Pixel coordinate grounding data:
= Beginning of Section =

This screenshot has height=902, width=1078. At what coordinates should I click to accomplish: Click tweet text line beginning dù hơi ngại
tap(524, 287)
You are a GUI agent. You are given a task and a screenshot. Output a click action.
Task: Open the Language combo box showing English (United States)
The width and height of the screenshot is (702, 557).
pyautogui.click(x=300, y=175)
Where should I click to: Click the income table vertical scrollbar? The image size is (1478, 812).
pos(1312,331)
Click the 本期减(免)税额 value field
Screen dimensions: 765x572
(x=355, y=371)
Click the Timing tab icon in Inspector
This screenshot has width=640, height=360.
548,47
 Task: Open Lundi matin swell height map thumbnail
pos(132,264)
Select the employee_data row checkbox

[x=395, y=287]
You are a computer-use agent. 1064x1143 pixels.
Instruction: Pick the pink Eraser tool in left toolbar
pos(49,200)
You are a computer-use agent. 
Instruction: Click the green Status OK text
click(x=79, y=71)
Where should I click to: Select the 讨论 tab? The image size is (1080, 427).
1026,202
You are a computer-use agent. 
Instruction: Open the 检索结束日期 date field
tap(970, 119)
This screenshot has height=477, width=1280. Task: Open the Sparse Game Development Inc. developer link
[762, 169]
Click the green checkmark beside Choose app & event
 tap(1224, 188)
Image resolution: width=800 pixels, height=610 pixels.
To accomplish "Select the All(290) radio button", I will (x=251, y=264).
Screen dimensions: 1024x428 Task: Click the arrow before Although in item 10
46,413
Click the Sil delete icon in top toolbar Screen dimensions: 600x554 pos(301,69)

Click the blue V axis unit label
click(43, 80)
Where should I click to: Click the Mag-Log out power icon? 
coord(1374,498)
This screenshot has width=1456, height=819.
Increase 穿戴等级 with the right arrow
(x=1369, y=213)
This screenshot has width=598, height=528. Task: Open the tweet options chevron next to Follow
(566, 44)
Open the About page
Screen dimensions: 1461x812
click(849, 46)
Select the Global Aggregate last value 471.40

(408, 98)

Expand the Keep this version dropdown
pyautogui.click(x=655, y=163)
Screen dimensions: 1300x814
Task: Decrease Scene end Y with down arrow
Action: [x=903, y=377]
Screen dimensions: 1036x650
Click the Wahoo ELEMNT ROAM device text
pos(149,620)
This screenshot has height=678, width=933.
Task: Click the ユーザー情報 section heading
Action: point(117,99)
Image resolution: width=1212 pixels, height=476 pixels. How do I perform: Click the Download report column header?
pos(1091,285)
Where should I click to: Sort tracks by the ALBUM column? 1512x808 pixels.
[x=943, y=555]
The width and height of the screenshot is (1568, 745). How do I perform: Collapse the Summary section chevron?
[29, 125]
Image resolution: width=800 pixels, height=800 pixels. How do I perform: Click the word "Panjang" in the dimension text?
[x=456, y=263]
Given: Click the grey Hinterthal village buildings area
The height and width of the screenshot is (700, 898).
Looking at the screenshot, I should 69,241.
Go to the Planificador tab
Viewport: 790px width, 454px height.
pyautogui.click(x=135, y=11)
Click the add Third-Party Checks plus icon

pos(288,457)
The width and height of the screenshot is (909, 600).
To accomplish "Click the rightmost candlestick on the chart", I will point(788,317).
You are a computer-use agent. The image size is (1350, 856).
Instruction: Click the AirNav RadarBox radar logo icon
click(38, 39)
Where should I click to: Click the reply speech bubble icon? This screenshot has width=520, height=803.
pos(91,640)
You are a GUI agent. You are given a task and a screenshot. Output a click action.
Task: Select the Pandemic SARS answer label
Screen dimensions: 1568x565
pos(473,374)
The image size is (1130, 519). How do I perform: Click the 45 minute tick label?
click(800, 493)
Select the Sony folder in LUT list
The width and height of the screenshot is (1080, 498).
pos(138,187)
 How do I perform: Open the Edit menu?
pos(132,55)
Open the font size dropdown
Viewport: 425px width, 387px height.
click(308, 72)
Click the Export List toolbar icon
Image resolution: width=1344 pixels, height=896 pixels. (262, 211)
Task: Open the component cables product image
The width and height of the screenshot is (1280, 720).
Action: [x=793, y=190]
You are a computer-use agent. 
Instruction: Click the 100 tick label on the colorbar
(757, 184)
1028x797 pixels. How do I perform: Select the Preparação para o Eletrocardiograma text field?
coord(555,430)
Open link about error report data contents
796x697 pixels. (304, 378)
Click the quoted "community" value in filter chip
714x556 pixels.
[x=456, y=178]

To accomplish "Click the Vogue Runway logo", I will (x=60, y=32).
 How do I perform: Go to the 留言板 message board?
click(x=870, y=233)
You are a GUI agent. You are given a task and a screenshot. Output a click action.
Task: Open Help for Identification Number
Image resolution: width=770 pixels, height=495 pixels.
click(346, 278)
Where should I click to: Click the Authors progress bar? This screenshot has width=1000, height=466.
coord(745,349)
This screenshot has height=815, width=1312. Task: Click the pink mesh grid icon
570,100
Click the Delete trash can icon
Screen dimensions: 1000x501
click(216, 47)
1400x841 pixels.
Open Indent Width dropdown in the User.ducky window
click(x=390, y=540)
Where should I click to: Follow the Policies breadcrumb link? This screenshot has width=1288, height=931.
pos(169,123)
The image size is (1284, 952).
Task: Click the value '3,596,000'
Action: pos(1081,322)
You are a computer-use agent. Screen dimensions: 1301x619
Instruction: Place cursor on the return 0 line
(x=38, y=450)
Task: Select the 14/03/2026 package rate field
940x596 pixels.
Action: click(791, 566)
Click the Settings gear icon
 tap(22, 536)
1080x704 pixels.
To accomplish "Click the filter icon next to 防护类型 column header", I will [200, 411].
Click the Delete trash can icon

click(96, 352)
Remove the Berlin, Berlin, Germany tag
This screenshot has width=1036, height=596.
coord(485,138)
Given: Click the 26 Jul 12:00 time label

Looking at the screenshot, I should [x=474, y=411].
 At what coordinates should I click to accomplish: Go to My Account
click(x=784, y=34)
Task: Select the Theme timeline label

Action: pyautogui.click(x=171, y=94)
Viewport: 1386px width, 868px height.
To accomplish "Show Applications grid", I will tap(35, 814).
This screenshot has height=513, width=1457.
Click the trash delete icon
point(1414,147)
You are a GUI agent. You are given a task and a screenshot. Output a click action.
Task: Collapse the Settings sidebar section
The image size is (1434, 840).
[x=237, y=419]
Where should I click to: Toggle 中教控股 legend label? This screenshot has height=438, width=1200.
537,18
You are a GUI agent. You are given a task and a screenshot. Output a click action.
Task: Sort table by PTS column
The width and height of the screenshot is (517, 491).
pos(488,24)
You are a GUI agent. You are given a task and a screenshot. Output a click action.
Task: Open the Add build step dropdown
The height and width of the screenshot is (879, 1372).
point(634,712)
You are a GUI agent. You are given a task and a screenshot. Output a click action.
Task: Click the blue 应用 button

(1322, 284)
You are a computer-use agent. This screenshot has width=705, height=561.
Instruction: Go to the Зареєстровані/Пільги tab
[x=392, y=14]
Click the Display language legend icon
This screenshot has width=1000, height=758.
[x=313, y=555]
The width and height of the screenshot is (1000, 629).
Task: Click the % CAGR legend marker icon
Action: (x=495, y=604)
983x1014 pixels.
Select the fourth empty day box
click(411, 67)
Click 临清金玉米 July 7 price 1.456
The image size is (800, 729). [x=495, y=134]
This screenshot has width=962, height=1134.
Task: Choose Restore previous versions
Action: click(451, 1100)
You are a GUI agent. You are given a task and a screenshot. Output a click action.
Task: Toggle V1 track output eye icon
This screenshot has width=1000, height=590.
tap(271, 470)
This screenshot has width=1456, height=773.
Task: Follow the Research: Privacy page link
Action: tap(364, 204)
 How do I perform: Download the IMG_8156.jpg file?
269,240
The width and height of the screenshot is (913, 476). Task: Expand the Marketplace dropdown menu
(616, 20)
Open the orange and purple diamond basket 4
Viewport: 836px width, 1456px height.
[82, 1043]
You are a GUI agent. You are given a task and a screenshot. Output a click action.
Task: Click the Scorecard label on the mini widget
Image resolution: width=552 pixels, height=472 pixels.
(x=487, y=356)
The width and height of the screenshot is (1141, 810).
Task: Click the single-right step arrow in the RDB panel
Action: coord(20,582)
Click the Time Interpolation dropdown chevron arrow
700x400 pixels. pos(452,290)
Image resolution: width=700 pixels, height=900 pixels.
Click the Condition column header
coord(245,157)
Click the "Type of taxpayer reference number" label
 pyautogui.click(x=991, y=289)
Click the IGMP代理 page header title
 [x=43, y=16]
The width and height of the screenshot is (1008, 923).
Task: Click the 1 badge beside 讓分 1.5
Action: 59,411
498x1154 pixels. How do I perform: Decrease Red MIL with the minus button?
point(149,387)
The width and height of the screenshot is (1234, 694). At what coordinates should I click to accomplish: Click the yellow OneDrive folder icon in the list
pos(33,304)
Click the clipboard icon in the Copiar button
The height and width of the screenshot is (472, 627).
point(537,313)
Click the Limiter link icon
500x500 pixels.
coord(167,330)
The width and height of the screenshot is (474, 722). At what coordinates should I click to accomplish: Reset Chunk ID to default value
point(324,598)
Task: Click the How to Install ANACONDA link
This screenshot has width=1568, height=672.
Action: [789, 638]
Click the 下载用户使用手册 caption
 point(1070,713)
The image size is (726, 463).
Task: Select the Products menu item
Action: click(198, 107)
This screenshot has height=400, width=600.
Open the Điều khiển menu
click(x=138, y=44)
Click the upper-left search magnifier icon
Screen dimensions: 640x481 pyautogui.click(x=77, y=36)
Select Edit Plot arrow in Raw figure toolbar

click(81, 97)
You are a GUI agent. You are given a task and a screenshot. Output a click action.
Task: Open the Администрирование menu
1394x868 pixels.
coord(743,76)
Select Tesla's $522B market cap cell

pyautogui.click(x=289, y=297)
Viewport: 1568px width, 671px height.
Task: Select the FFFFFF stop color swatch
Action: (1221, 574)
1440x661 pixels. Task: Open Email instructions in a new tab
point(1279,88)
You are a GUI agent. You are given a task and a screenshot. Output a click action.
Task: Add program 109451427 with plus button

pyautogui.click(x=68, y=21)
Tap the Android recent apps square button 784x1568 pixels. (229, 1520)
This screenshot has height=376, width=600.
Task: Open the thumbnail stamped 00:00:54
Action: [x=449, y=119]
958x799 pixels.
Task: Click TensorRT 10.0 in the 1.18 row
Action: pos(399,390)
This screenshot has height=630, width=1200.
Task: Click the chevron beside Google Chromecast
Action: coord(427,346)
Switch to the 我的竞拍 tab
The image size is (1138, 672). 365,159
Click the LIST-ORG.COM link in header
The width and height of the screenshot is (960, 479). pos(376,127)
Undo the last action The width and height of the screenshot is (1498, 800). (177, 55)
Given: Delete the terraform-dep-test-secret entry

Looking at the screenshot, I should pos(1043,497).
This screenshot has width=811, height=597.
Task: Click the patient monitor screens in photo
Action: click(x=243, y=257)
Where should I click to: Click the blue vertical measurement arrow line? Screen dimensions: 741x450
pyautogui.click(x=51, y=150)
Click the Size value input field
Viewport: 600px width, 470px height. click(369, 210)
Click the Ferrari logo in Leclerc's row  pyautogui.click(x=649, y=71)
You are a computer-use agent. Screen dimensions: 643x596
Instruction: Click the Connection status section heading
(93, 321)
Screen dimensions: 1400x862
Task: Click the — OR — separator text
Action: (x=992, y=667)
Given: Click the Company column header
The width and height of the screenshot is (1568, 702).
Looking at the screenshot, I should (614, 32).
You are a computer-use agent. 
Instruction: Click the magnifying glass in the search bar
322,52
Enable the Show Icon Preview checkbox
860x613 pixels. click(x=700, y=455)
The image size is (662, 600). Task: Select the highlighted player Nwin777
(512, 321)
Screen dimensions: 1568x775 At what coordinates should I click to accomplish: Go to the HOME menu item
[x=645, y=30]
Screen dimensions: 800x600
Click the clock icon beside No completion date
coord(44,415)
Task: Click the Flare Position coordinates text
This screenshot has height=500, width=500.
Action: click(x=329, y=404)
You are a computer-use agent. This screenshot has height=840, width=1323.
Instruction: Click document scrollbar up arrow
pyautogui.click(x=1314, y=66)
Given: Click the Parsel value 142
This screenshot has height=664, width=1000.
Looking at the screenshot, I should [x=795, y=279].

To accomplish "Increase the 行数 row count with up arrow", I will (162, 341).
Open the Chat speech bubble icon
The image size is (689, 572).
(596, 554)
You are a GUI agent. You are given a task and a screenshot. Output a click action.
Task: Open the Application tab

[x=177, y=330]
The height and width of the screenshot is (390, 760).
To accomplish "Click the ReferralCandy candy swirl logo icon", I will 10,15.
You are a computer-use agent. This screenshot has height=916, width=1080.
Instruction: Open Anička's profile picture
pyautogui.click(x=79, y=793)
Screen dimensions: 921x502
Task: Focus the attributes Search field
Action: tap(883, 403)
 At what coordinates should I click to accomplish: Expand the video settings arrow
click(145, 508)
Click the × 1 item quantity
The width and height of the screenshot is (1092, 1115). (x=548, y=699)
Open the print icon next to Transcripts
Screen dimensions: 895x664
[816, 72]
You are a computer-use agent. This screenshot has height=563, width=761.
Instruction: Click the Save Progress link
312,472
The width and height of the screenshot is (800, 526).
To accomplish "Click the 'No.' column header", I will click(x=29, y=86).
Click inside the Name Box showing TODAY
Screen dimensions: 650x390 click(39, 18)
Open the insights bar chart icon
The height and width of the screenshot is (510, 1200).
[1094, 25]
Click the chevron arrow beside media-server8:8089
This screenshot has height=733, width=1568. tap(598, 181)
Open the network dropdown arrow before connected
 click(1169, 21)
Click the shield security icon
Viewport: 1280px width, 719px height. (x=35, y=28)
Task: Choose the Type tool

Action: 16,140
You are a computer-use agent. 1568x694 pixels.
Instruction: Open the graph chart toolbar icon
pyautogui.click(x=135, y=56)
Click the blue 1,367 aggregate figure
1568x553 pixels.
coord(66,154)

= End of Section =

(WHAT YOU HAVE TO DO) Could you find every line in the records above that has the string "filter" and copy it?

(RESPONSE)
Click the quoted "community" value in filter chip
To accomplish "Click the filter icon next to 防护类型 column header", I will [200, 411].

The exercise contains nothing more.